Designing products with artificial intelligence has been an ongoing trend in recent years, as new technologies make more efficient workflows possible and people become accustomed to machine-learning capabilities. Some managers and entrepreneurs might think about employing AI power on the way of process optimization.
Artificial intelligence is developing but still, it is not good for all purposes. The question is how to do it consciously and what tasks are more suitable for automation. Here are tools and approaches that can be useful for a design team.
- enhancing the quality and reducing mistakes
- broaden creative exploration
- greater personalization
- eliminating prejudices while testing
- better design decisions through analysis
Building a user interface (UI)
AI-based programs to help auto-generate visual elements in the sketching process. Example: Auto Draw, one of Google’s AI experiments that auto-completes your sketches and turns them into more polished versions in a few seconds.
A designer draws basic sketches, a few parameters are entered and the interface renders a prototype in alignment with a company design system. In this way, designers will have more time for the strategic decisions of the product. Examples:
Airbnb solution can identify the design sketches and then convert them into coding in real-time.
Microsoft also has a similar tool — Sketch2Code uses computer vision and AI to convert drawings to working HTML prototypes.
AI makes possible an automatically refined layout, while you editing and moving interface elements. Example: DesignScape — an experiment by Adobe and University of Toronto. The tool can also propose an entirely new composition.
With AI, designers can automatically generate documentation, specifications, patterns, and anything else that is tedious and time-consuming. Example: Zeplin allows automatically generates specification details such as font sizing, colors, spacing, and other information vital to implementation. Customizes to chosen platform: Web, iOS, or Android.
Companies just have to answer a few questions and provide information about their business. Tools will generate a lot of ideas and you can choose from them. Examples: Tailor Brands and Turbologo.
Fontjoy helps developers choose font pairings, making sure they are combining fonts in the best way possible.
Personalizing user experience (UX)
AI helps to analyze how users interact with all the elements of a design system, which helps to understand which one is the best for each function. It greatly helps in optimization.
Designers very often face such tedious task as product localization — the creation of the same graphics in multiple languages. An example of a solution we get from Netflix: localization of show banners. A designer just needs to approve or reject, and if necessary manually adjust them.

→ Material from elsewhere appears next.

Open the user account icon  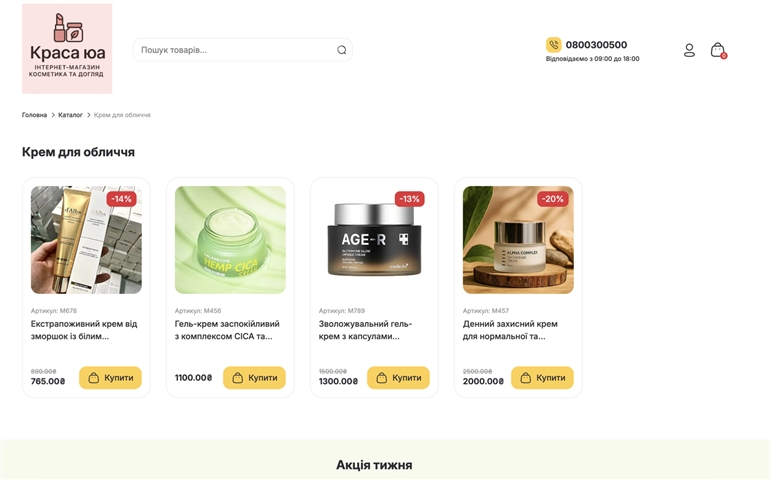[x=689, y=50]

Hyper-personalization, in this context, could mean using an individual’s device type and region to suggest a different content layout or variant. AI technology is making it possible for websites to take into account user activity data from the page visit before deciding what products should be shown.
Example: Netflix also uses AI for artwork personalization. A member who watches many movies featuring Uma Thurman would likely respond positively to the artwork for Pulp Fiction that contains Uma. Meanwhile, a fan of John Travolta may be more interested in watching Pulp Fiction if the artwork features John.
Research and Analytics
With the ability to collect and process more data deeper analysis of user actions and preferences is available for designers. Teams of UX professionals have the potential to tap into technology that can track and analyze large data sets, which offers excellent value. Data might include user devices, location of users, session time, session length, pages visited, exit pages, user flow. These key metrics help analysts develop a clear picture of user behaviors and interests, which is beneficial when it comes to experimenting with new ideas or running usability tests.

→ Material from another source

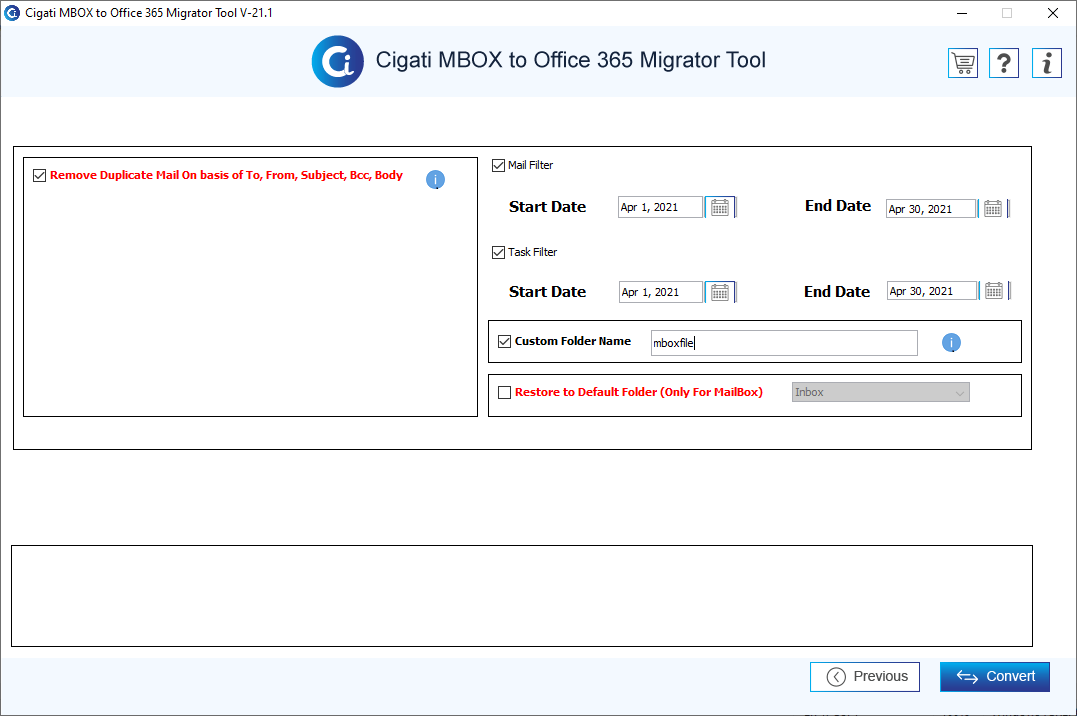Click the Task Filter End Date field

(x=932, y=291)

Employing AI for testing speeds up the process and eliminates the need to recruit a single participant. Example: VisualEyes, which simulates eye-tracking studies and preference tests with a 93% accurate predictive technology. You can achieve instant results without leaving your design tool or browser window with the plugin, which is compatible with all popular design tools.
However, there are still not many effective solutions for generating storyboards and wireframes as it needs human touch and creativity.
- let AI do routine tasks that represent more or less mechanical work
- beware of automating the wring things that need the human touch to make a human-centered design effective
- augmenting designers’ abilities, not replacing them
- remember that the goal of harnessing AI in design tools is to improve a process by eliminating tasks deemed unnecessary or of little value.